Laura Solórzano

Escribir es estructurar la vida

6

Jan

Caracas, se acabó.

Pasaron los días de diciembre, lleno de gente y rostros nuevos. Lleno de vino, comida y excesos. Eran días en los que nos quedaríamos solo tú y yo, más nadie entendería cómo era aquello de “disfrutar Caracas de maneras diferentes”, nadie lo entendería, jamás lo harán.

Pero llegó, el viernes, las vacaciones, la facilidad de sacar sonrisas, disfrutar momentos juntas,  soñar con futuro lleno de locuras.

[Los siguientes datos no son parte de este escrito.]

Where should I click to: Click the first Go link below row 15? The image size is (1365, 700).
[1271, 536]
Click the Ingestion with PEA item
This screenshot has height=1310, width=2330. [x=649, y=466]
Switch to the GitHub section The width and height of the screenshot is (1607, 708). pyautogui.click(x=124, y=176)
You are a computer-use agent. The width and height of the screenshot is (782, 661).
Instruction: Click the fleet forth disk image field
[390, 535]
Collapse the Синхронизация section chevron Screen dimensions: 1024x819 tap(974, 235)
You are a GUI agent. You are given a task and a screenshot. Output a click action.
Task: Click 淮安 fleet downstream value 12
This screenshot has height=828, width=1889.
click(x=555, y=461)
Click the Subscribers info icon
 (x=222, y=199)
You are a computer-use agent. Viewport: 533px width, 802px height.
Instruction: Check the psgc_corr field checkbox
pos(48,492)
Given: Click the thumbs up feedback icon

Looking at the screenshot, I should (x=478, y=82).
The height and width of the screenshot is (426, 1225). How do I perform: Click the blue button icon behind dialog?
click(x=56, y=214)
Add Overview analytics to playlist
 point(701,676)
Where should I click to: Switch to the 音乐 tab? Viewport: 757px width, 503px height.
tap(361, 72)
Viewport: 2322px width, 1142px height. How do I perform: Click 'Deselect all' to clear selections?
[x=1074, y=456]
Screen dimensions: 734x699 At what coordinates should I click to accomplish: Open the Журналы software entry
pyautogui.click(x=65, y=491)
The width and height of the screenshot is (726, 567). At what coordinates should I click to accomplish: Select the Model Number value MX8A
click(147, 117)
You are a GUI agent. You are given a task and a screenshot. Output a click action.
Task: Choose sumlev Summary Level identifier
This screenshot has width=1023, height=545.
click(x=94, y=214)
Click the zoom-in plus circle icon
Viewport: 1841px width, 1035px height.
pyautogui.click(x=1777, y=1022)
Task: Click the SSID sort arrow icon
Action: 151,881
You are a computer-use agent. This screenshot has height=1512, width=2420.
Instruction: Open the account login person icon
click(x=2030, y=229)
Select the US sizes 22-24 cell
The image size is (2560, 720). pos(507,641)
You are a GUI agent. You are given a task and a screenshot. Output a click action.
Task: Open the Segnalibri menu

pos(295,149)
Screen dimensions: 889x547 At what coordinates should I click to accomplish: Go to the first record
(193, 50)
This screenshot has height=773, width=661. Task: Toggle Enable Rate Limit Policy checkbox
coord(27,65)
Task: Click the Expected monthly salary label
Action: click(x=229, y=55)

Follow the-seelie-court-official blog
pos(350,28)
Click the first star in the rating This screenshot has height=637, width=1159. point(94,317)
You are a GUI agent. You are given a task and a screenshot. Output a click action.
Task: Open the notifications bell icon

Se acabó el tiempo, se acabó la hora. Lo único que no se acabó era lo que no tenía planificado que llegara. No sé si se acabará, pero sé que aquí está y que por ahora solo lo sé recordar.

¡Qué calles! ¡Qué canciones! ¡Qué Caracas!

Ya no estarás aquí, tampoco yo . Escoger destinos distintos fue la última parte de la estrategia. Es agotador seguir luchando, mi Caracas, contra este sentimiento. Es necesario partir.

No será hoy, tampoco mañana, pero será pronto.

En un futuro, sé que nos cruzaremos nuevamente. Entre tus calles, divinas, renovadas, llena de nuevas experiencias. Llena de nuevos cuentos.

Por ahí nos vemos, y seguro conversaremos. Entre el viento y el Ávila, entre el rojo y los cantos.

Ahora parece que por fin, logré encontrar un final.